- _O que fazer_
(a) Por quanto tempo, no mínimo, vai existir a reserva de vagas segundo o texto sobre as cotas da UFS?
(b) Atualize o texto sobre as cotas da UFS, reescrevendo tudo desde "Logo surgiram questionamentos, ações" até "seu espaço acadêmico." com "alegria" substituído por "satisfação".
(c) Prossiga com o texto sobre as cotas da UFS a partir da última frase apresentada.

- _Trecho fornecido_
Por: Magson Melo Santos

Com a matrícula dos aprovados no primeiro Vestibular cotizado da Universidade Federal Sergipe, muitos se deram conta de que houve uma acentuada mudança no mecanismo de ingresso na UFS. A partir de agora, e por no mínimo 10 anos, existirá uma reserva de vagas de 50% para estudantes egressos de escolas públicas e dentro desse percentual respeitar-se-á a composição étnica do Estado de Sergipe.

A comissão que elaborou o projeto de Ações Afirmativas da UFS, hoje uma realidade institucional, se deparou com posições conservantistas tanto dentro, como fora da UFS. No entanto, essa comissão seguiu em frente discutindo e redigindo uma proposta durante seis meses. E o resultado foi a aprovação com votação favorável de mais de 90% dos conselheiros do CONEPE- Conselho de Ensino, Pesquisa e Extensão da UFS.

A divulgação das listas dos aprovados contemplou quatro grupos: o A não cotizado, o B cotizado para autodeclarados brancos e egressos de escolas públicas, o C para autodeclarados pretos, pardos e índios também egressos de escolas públicas e o grupo D para portadores de necessidades educacionais especiais.

Logo surgiram questionamentos, ações na Justiça, a “revolta” dos privilegiados que teriam “perdido seu espaço”. Mas também surgiu a alegria de estudantes de origem popular que conquistaram uma vaga na tão sonhada UFS, pessoas que inverteram suas trajetórias de vida para encontrar o seu espaço acadêmico.

Os questionamentos jurídicos ao sistema de cotas da UFS utilizaram em sua maioria argumentos fracos, e por isso não prosperaram. Por exemplo, um dos mandados segurança afirmava que a UFS feriu a Constituição ao instituir o sistema de cotas, no entanto, a autonomia universitária é garantida constitucionalmente; outro mandado afirmava que a UFS não tinha competência para editar normas sobre cotas, sendo que a instituição tem sim competência para elaborar seus próprios atos administrativos, mais conhecidos como atos de gestão, inclusive no que tange ao ingresso de seus discentes.

Dezenas de estudantes “perderam” a vaga durante a matrícula porque não comprovaram ter estudado os três anos do ensino médio e mais quatro do ensino fundamental em escolas públicas. Isto é, se inscreveram pelas cotas, quando não tinham direito a elas, talvez pensaram que “dariam um jeitinho” para entrar na UFS.

- _Conjunto de dados_
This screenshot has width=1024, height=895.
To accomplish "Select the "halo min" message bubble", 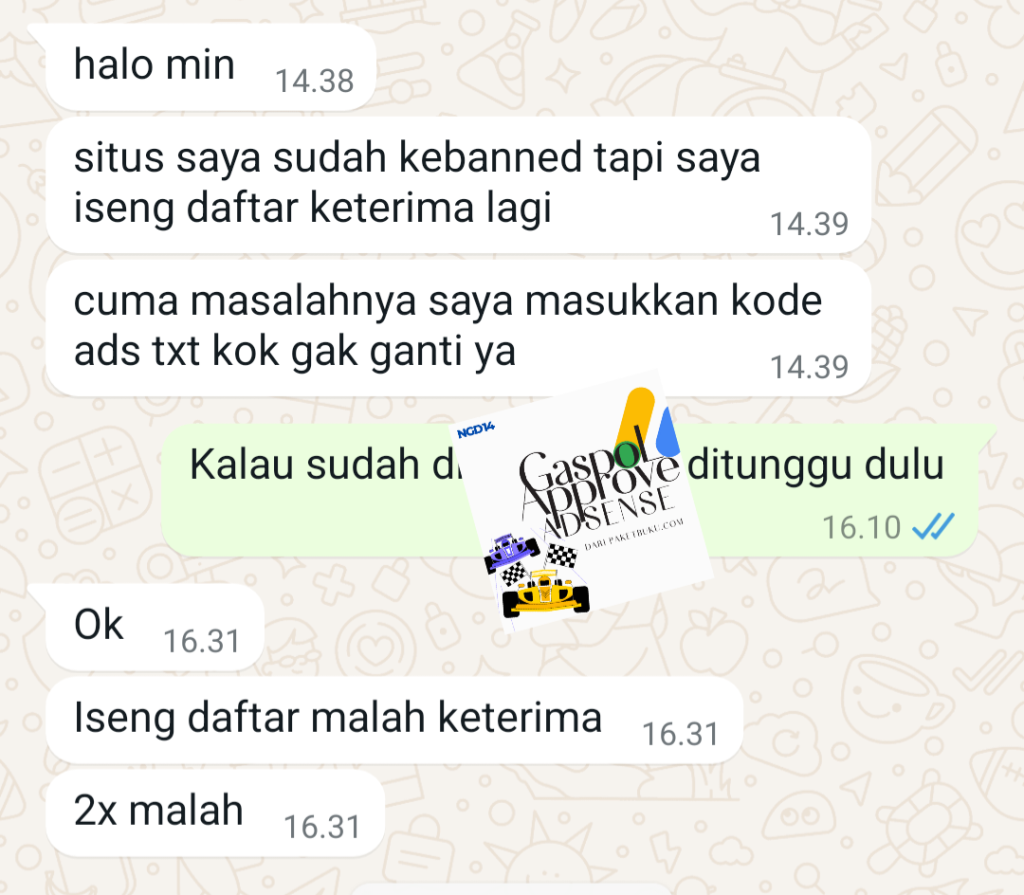I will pyautogui.click(x=210, y=67).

- _Respostas_
(a) Por no mínimo 10 anos.

(b)
Logo surgiram questionamentos, ações na Justiça, a “revolta” dos privilegiados que teriam “perdido seu espaço”. Mas também surgiu a satisfação de estudantes de origem popular que conquistaram uma vaga na tão sonhada UFS, pessoas que inverteram suas trajetórias de vida para encontrar o seu espaço acadêmico.

(c)
No entanto, enganaram-se, as pessoas que fizeram a matrícula estavam treinadas para identificar qualquer fraude e indeferir a matrícula, foi o que aconteceu. Mas, queriam dar um jeitinho de qualquer forma: quem sabe gritar com a diretora da matrícula, ir ao rádio, falar no jornal nacional, entrar na justiça, como essas estratagemas não vingaram, o caminho mais certo será estudar mais um ano e se contentarem com as vagas de seus respectivos grupos.

O que há de novo nas cotas é a percepção de que meritocracia e justiça social podem andar juntas, afinal não é qualquer estudante de escola pública que entrou na UFS, quem passou foram os alunos mais aplicados, inclusive muitos teriam entrado mesmo sem cotas. Essa disputa por grupos, também é meritocrática, sendo que se mostra mais justa por permitir que vagas sejam disponibilizadas para pessoas que pelo “vestibular tradicional” teriam pouca ou quase nenhuma chance de entrar na UFS, principalmente nos cursos mais disputados como Direito e Medicina.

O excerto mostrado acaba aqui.